Write out exactly the lines from the start of the entries through the one that contains "Q&A( ) (226, 646)", including both.

[Collected data]
Content starts

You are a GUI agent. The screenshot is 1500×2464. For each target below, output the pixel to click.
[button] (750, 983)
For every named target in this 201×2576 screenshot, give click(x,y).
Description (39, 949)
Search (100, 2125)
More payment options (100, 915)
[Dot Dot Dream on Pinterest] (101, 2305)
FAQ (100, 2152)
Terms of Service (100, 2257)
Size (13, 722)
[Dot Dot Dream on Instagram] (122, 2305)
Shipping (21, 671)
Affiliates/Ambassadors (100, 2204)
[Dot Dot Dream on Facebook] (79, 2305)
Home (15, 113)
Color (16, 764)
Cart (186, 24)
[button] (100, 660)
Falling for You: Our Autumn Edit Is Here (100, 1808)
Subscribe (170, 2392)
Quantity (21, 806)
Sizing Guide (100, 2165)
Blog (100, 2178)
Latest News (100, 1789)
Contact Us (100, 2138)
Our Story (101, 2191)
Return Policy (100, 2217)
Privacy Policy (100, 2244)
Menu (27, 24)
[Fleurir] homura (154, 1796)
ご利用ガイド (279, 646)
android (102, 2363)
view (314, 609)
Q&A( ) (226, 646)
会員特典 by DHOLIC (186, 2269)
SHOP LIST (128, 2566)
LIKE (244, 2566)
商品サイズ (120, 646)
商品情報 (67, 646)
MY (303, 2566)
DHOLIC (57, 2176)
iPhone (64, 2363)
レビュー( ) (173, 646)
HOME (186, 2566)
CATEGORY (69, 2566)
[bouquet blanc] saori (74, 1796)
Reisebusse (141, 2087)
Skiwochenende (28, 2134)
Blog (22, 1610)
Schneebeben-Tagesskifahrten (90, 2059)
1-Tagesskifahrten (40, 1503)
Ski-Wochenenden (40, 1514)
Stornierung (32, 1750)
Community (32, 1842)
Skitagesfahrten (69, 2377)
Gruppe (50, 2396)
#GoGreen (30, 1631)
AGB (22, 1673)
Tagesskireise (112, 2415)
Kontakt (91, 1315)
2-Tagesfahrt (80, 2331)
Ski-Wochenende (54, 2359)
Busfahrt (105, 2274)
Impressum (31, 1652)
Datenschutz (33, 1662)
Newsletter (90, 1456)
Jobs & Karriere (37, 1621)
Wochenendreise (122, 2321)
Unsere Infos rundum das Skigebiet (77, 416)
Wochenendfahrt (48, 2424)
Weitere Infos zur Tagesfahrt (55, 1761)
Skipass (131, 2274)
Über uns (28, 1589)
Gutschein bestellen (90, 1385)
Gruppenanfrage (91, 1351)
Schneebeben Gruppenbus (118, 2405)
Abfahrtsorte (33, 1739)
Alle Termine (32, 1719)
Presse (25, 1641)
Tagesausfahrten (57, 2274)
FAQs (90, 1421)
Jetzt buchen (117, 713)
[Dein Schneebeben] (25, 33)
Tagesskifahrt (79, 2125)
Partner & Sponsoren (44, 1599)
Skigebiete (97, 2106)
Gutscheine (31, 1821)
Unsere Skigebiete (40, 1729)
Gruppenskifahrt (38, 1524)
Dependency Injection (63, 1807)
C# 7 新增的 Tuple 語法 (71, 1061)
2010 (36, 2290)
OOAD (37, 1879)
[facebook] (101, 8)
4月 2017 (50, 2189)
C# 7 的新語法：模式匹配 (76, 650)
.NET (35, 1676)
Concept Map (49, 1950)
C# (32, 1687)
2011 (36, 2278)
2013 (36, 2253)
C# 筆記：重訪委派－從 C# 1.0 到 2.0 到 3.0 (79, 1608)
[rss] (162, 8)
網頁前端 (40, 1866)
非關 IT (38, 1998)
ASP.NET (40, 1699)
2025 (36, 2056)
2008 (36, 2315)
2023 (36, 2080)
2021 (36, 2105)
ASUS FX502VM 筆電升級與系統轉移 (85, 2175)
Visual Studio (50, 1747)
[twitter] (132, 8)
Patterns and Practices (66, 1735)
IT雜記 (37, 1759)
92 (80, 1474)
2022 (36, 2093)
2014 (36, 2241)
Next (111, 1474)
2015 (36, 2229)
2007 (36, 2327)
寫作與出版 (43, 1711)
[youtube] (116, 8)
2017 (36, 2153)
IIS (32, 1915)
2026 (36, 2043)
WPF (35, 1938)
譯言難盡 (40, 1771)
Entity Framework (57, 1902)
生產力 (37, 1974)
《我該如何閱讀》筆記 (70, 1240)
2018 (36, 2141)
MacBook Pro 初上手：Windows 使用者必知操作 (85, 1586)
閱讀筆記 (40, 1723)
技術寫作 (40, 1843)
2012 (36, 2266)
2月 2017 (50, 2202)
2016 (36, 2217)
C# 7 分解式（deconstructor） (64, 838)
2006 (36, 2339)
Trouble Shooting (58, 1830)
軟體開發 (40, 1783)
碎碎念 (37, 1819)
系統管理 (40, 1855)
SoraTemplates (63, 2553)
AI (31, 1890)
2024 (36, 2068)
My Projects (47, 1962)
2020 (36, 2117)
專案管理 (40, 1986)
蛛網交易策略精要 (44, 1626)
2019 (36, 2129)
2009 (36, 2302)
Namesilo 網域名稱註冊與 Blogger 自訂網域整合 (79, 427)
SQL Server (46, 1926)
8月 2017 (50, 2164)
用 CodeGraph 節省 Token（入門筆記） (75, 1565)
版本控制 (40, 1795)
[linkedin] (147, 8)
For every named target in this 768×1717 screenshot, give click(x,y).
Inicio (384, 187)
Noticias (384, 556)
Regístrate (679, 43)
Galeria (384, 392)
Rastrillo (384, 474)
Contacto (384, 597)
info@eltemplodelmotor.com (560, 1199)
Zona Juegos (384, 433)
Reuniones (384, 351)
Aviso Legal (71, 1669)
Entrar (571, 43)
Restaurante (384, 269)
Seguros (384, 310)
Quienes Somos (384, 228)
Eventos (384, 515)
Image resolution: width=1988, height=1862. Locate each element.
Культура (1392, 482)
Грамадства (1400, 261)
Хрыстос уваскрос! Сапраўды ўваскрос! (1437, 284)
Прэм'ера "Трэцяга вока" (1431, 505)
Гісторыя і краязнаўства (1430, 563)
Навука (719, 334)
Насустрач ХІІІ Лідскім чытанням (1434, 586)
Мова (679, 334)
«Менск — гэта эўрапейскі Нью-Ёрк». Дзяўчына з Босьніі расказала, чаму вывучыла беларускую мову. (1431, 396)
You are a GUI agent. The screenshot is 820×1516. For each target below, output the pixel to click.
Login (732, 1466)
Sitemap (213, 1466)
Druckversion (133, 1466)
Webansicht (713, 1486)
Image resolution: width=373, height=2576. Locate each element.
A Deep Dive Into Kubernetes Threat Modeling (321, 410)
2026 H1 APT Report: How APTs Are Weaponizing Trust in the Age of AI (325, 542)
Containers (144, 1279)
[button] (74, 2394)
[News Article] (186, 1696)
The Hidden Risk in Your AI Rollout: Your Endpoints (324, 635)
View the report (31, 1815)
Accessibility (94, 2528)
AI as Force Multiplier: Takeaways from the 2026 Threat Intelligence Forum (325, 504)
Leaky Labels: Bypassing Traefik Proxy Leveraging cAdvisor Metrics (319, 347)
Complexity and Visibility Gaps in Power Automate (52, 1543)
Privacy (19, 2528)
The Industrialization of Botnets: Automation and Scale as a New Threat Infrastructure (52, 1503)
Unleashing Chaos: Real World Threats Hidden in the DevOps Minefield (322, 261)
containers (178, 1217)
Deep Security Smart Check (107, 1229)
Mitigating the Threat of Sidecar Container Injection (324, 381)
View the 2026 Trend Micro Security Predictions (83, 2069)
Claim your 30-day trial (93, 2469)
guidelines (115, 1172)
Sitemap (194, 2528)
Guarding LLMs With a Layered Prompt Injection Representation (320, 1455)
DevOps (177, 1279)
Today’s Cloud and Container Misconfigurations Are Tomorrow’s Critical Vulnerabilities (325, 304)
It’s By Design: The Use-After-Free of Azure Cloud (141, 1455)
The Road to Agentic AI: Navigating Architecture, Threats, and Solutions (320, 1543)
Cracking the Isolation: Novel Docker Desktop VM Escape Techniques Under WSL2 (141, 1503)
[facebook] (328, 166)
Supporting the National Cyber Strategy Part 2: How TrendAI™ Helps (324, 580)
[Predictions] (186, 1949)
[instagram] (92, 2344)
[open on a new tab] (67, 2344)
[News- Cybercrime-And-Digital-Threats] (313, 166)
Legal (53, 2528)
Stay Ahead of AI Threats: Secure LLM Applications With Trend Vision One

Content ends

Written solution:
You are a GUI agent. The screenshot is 1500×2464. For each target below, output the pixel to click.
[button] (750, 983)
For every named target in this 201×2576 screenshot, give click(x,y).
Description (39, 949)
Search (100, 2125)
More payment options (100, 915)
[Dot Dot Dream on Pinterest] (101, 2305)
FAQ (100, 2152)
Terms of Service (100, 2257)
Size (13, 722)
[Dot Dot Dream on Instagram] (122, 2305)
Shipping (21, 671)
Affiliates/Ambassadors (100, 2204)
[Dot Dot Dream on Facebook] (79, 2305)
Home (15, 113)
Color (16, 764)
Cart (186, 24)
[button] (100, 660)
Falling for You: Our Autumn Edit Is Here (100, 1808)
Subscribe (170, 2392)
Quantity (21, 806)
Sizing Guide (100, 2165)
Blog (100, 2178)
Latest News (100, 1789)
Contact Us (100, 2138)
Our Story (101, 2191)
Return Policy (100, 2217)
Privacy Policy (100, 2244)
Menu (27, 24)
[Fleurir] homura (154, 1796)
ご利用ガイド (279, 646)
android (102, 2363)
view (314, 609)
Q&A( ) (226, 646)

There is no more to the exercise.